Menos mal que, dentro de los caóticos resultados, no se acometen en la capital obras gigantescas de geniales arquitectos. Al menos, por ahora, estamos libres de los Guggenheim y los Niemeyer. En edades oscuras atribuían a los sátrapas y a los emperadores el mal de piedra, el deseo incontenible de perpetuarse a base de dejar enormes construcciones que desafiaran los siglos. Aparte del carácter dudosamente utilitario de las pirámides como tumbas de los faraones y sus funcionarios, nuestro mundo está tachonado de maravillas irrepetibles, que fueron ideadas y construidas cuando la mano de obra estaba tirada y el espacio urbano se ofrecía tentador: eran las iglesias, las catedrales, enormes espacios donde el pueblo, posiblemente hambriento, consolaba su inopia entre aquellas penumbras imponentes.
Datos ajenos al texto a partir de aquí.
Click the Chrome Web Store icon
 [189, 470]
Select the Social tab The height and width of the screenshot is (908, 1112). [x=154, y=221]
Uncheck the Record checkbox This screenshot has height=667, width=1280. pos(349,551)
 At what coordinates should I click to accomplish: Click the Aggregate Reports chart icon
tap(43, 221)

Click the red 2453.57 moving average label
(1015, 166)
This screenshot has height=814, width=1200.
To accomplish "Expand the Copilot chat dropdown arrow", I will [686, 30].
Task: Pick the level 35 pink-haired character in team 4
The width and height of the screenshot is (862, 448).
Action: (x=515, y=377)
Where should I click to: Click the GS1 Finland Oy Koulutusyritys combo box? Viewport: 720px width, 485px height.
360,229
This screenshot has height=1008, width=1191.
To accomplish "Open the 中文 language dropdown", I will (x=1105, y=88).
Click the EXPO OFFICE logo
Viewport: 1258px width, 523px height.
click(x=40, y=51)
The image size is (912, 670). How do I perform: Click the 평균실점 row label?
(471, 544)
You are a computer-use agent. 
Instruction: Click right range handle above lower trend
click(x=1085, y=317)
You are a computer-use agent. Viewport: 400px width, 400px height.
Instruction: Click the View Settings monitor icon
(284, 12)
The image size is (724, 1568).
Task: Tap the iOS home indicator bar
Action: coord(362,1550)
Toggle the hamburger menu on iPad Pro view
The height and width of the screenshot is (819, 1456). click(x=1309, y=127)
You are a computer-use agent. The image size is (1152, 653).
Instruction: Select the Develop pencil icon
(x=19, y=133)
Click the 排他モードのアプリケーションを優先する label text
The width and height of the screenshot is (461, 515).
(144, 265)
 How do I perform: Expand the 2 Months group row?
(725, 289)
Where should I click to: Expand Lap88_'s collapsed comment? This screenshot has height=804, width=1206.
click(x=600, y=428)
No se ignora que los modelos variaban apenas esencialmente y que los planos se copiaban con descaro, porque la distancia de unos lugares a otros y lo poco que se viajaba entonces, disimulaba los plagios. No sé si fue mi infortunado amigo, Santiago Amón -o quizás el sabio y erudito arquitecto Peridis- quien comentaba que una catedral, por el reino de León o Castilla la Vieja, no rocemos susceptibilidades, estaba mal colocada, es decir, no se había tenido en cuenta de dónde venía la luz que iluminara los vitrales la mayor parte del año. Como no era cuestión echarla abajo, ni se podía alterar el curso del sol, así ha quedado. Aquello no fue nunca grave, al revés. Lo es el mal del ladrillo, del que hartamente estamos servidos.